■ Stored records

**********

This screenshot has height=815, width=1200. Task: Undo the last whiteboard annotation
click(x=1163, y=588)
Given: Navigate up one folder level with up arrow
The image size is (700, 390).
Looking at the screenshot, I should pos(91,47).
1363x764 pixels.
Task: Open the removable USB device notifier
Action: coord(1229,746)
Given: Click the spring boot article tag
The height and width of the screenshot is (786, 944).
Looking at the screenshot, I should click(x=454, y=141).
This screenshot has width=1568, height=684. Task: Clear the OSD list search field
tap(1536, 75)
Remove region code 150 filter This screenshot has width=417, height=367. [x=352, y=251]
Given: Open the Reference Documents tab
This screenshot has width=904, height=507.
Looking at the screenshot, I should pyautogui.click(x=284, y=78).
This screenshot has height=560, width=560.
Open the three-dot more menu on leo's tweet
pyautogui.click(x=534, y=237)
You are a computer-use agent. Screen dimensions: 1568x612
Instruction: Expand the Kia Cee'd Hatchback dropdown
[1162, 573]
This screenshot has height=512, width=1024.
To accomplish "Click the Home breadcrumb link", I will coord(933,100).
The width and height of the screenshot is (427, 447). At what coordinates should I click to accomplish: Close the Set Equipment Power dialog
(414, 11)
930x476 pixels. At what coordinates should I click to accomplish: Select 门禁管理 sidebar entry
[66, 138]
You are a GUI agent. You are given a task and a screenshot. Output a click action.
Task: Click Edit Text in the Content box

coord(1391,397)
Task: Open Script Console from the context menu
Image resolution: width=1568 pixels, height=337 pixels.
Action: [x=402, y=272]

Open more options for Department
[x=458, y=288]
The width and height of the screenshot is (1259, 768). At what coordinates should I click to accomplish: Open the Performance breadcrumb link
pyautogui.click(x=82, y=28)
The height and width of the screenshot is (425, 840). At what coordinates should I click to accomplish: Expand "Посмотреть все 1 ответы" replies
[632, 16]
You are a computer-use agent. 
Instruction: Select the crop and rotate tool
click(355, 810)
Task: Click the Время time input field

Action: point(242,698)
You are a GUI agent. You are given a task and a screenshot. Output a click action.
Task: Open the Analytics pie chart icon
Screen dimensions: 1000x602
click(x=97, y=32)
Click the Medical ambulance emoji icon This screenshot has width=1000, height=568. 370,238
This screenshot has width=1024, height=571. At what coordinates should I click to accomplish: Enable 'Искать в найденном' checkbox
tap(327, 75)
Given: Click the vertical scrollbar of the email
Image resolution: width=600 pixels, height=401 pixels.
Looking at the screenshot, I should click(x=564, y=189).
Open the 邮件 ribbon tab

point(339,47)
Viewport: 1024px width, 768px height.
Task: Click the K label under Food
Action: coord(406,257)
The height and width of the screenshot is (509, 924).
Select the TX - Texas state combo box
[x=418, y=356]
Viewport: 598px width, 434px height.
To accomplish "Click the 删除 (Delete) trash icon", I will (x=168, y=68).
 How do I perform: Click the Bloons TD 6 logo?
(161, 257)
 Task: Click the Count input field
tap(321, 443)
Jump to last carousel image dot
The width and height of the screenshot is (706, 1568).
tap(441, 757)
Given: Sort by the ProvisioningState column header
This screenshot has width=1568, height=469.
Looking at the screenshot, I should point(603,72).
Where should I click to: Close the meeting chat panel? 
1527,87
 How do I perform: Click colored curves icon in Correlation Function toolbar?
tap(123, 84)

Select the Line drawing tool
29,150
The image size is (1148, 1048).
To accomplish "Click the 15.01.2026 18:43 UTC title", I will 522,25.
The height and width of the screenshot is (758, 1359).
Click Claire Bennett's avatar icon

**********

■ YOUR GOAL
Your task is to restate every record exactly.

■ FINISHED TASK
This screenshot has height=815, width=1200. Task: Undo the last whiteboard annotation
click(x=1163, y=588)
Given: Navigate up one folder level with up arrow
The image size is (700, 390).
Looking at the screenshot, I should pos(91,47).
1363x764 pixels.
Task: Open the removable USB device notifier
Action: coord(1229,746)
Given: Click the spring boot article tag
The height and width of the screenshot is (786, 944).
Looking at the screenshot, I should click(x=454, y=141).
This screenshot has width=1568, height=684. Task: Clear the OSD list search field
tap(1536, 75)
Remove region code 150 filter This screenshot has width=417, height=367. [x=352, y=251]
Given: Open the Reference Documents tab
This screenshot has width=904, height=507.
Looking at the screenshot, I should pyautogui.click(x=284, y=78).
This screenshot has height=560, width=560.
Open the three-dot more menu on leo's tweet
pyautogui.click(x=534, y=237)
You are a computer-use agent. Screen dimensions: 1568x612
Instruction: Expand the Kia Cee'd Hatchback dropdown
[1162, 573]
This screenshot has height=512, width=1024.
To accomplish "Click the Home breadcrumb link", I will coord(933,100).
The width and height of the screenshot is (427, 447). At what coordinates should I click to accomplish: Close the Set Equipment Power dialog
(414, 11)
930x476 pixels. At what coordinates should I click to accomplish: Select 门禁管理 sidebar entry
[66, 138]
You are a GUI agent. You are given a task and a screenshot. Output a click action.
Task: Click Edit Text in the Content box

coord(1391,397)
Task: Open Script Console from the context menu
Image resolution: width=1568 pixels, height=337 pixels.
Action: [x=402, y=272]

Open more options for Department
[x=458, y=288]
The width and height of the screenshot is (1259, 768). At what coordinates should I click to accomplish: Open the Performance breadcrumb link
pyautogui.click(x=82, y=28)
The height and width of the screenshot is (425, 840). At what coordinates should I click to accomplish: Expand "Посмотреть все 1 ответы" replies
[632, 16]
You are a computer-use agent. 
Instruction: Select the crop and rotate tool
click(355, 810)
Task: Click the Время time input field

Action: point(242,698)
You are a GUI agent. You are given a task and a screenshot. Output a click action.
Task: Open the Analytics pie chart icon
Screen dimensions: 1000x602
click(x=97, y=32)
Click the Medical ambulance emoji icon This screenshot has width=1000, height=568. 370,238
This screenshot has width=1024, height=571. At what coordinates should I click to accomplish: Enable 'Искать в найденном' checkbox
tap(327, 75)
Given: Click the vertical scrollbar of the email
Image resolution: width=600 pixels, height=401 pixels.
Looking at the screenshot, I should click(x=564, y=189).
Open the 邮件 ribbon tab

point(339,47)
Viewport: 1024px width, 768px height.
Task: Click the K label under Food
Action: coord(406,257)
The height and width of the screenshot is (509, 924).
Select the TX - Texas state combo box
[x=418, y=356]
Viewport: 598px width, 434px height.
To accomplish "Click the 删除 (Delete) trash icon", I will (x=168, y=68).
 How do I perform: Click the Bloons TD 6 logo?
(161, 257)
 Task: Click the Count input field
tap(321, 443)
Jump to last carousel image dot
The width and height of the screenshot is (706, 1568).
tap(441, 757)
Given: Sort by the ProvisioningState column header
This screenshot has width=1568, height=469.
Looking at the screenshot, I should point(603,72).
Where should I click to: Close the meeting chat panel? 
1527,87
 How do I perform: Click colored curves icon in Correlation Function toolbar?
tap(123, 84)

Select the Line drawing tool
29,150
The image size is (1148, 1048).
To accomplish "Click the 15.01.2026 18:43 UTC title", I will 522,25.
The height and width of the screenshot is (758, 1359).
Click Claire Bennett's avatar icon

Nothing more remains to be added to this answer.